The Local Legends Fund will help independent operators with needed repairs and upgrades to keep their doors open for local business as well as nationwide shipping through the e-commerce platform.
Jones Bar-B-Q
Photo courtesy of Jones Bar-B-Q

Restaurant e-commerce platform Goldbelly is on a mission to revive 100 iconic local restaurants that shuttered because of the pandemic or other factors.

The company on Thursday announced the Goldbelly Local Legends Fund to support “beloved neighborhood gems” that shuttered due to “unexpected challenges,” according to a statement on its website from founder and CEO Joe Ariel.

A Goldbelly representative told Restaurant Business the fund is currently "uncapped" and that its goal is to provide 100 restaurants with the "equipment, resources, industry expertise and/or capital they need to ensure they come back stronger than before."

The program is accepting applications from restaurants, as well as outside nominations. To apply, restaurants are asked to share their story, iconic dishes and the reason why they should be selected.

Goldbelly’s program has already aided a half dozen independent restaurants, including Jones Bar-B-Q. The award-winning restaurant, in Marianna, Ark., was nearly destroyed by fire early this year. Owner James Jones started working at the barbecue legend more than 60 years ago, and his restaurant is believed to be the oldest Black-owned restaurant in Arkansas.

Goldbelly donated new smokers to Jones Bar-B-Q, which combined with more than $20,000 raised in a GoFundMe campaign, helped the restaurant reopen this week.

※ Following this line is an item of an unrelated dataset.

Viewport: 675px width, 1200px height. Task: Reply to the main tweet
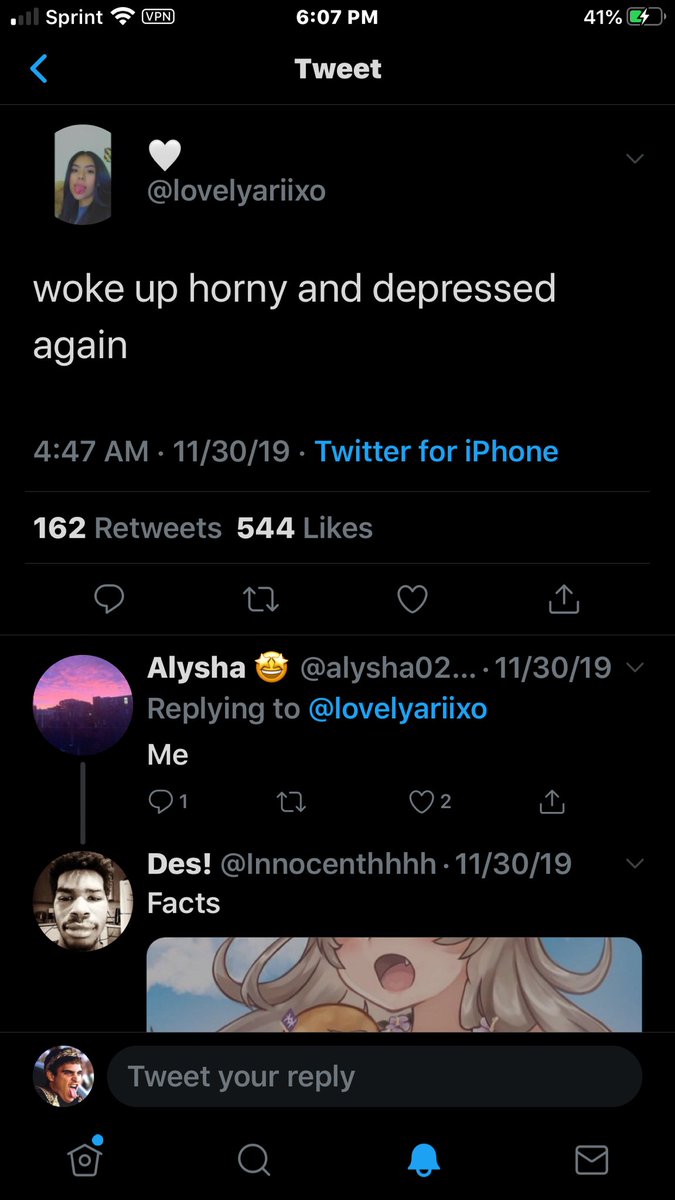(x=108, y=599)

Jones’ pulled pork is available for nationwide shipping via Goldbelly.

So far, Goldbelly’s Local Legends fund has also assisted New York City restaurant Lloyd’s Carrot Cake with new equipment and store updates after it closed following the death of owner Betty Campbell-Adams last year.

Also helped by the fund was Philadelphia’s John’s Roast Pork. Goldbelly donated shipping infrastructure and on-site storage to the restaurant, which had shuttered because of the pandemic.

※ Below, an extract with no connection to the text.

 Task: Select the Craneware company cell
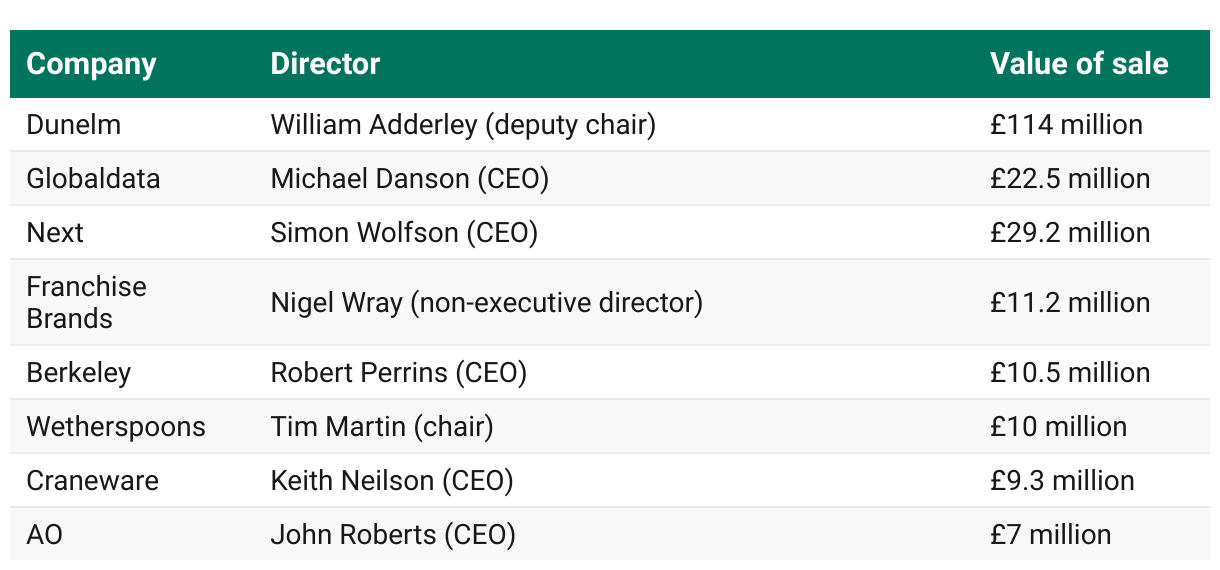click(92, 481)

Dumpling shop Ms Chi Café in Los Angeles received money from the fund for physical upgrades to the restaurant after closing at the start of the pandemic.

All of the restaurants helped by the Goldbelly fund have dishes available to ship via the platform.

In May, Goldbelly received a $100 million investment to fuel its growth. In 2018, the company received $20 million in funding from a group led by restaurateur Danny Meyer.

Goldbelly currently sells dishes from more than 850 restaurants on its platform.

 

This story has been updated to include a comment from Goldbelly.